A 72-year-old Chilean woman suspected of having kidnapped and tortured dissidents during the military rule of Gen Augusto Pinochet has lost her lengthy legal battle against being extradited from Australia.
Adriana Rivas moved to Australia in 1978, where she worked as a nanny and a cleaner in Sydney's Bondi suburb.
Chile requested her extradition 12 years ago, alleging that before she emigrated to Australia, she had been involved in the disappearance of seven people, which she denies.
More than 40,000 people were politically persecuted, and around 3,000 were killed during the Pinochet era, which lasted from 1973 to 1990.
Rivas was first arrested during a visit to her home country in 2006 but returned to Australia while on bail.
Chile filed an extradition request in 2014, and on Monday, a federal judge dismissed her lawyers' arguments that the request was legally flawed.
Rivas could try to appeal against the decision at the full federal court, Australian media reports indicate, but it is unclear whether the grounds for such an appeal would be met.
A lawyer representing the relatives of the victims of the Pinochet regime stated that the families were 'truly, truly delighted' by Monday's ruling.
Barring any successful appeal, Rivas will be sent back to her home country to stand trial on charges of aggravated kidnapping.
Rivas was the personal secretary for Chile's infamous secret police chief Manuel Contreras from 1973 to 1976. Rights activists have long alleged that she was personally involved in the kidnapping and torture of dissidents.
She was considered an active agent for the National Intelligence Directorate (Dina), which was tasked with hunting down political opponents following Pinochet's military coup in September 1973.

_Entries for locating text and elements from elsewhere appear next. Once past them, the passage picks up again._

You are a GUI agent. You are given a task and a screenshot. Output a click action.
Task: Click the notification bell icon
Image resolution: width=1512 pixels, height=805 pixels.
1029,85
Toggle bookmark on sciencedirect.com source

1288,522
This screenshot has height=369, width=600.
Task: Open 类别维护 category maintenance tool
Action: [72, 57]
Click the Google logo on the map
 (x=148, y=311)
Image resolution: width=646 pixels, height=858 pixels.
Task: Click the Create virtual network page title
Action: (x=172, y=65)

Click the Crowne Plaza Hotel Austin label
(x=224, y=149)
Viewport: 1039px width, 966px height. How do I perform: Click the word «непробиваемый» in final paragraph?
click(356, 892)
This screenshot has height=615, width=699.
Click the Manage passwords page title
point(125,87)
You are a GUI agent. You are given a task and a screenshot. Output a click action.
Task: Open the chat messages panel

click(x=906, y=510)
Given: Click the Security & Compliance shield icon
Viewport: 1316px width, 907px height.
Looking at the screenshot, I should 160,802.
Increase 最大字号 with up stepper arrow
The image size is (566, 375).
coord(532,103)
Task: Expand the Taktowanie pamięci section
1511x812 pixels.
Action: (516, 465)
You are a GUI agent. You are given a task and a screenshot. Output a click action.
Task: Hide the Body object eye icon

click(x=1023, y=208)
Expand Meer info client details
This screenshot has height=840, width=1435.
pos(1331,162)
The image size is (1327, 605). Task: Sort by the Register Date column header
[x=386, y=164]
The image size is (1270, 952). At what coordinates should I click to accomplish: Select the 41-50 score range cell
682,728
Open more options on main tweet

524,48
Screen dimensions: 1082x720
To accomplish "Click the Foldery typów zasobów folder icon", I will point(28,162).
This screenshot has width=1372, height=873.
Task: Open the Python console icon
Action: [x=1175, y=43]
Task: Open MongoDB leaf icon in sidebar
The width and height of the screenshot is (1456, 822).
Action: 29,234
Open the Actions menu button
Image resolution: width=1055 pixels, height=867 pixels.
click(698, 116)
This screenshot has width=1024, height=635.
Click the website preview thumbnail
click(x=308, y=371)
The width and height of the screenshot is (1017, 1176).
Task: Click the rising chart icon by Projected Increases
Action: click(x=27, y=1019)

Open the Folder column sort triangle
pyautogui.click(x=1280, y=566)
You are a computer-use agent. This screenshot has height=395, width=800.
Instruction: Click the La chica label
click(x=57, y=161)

Dina agents were responsible for the abduction, torture, and killing of thousands, before the agency was replaced by the equally brutal CNI, an army intelligence battalion.
Rivas has described her years at the Dina as 'the best of my life' during a 2013 interview with Australian broadcaster SBS, denying any wrongdoing. When asked about the torture carried out by Dina agents, she remarked that they had to break the people – it has happened all over the world, not only in Chile.
Chilean prosecutors accuse Rivas of participating in the 1976 forced disappearance of the secretary-general of Chile's Communist Party, Víctor Díaz, along with six other Communist Party members, all of whom are assumed to have been killed in detention. Among them, the youngest was 29-year-old Reinalda del Carmen Pereira Plaza, who was pregnant at the time.
Rivas is alleged to have been involved in the detention and ensured the victims' safety while serving in various operational roles. Witnesses from interviews with documentary filmmaker Lissette Orozco have claimed that she was one of Dina's "most brutal torturers," playing a key role in the elite Lautaro Brigade which targeted leaders of Chile's underground Communist Party. Orozco, who is Rivas' niece, spent five years creating a documentary on her aunt, which premiered at the 2017 Berlin Film Festival.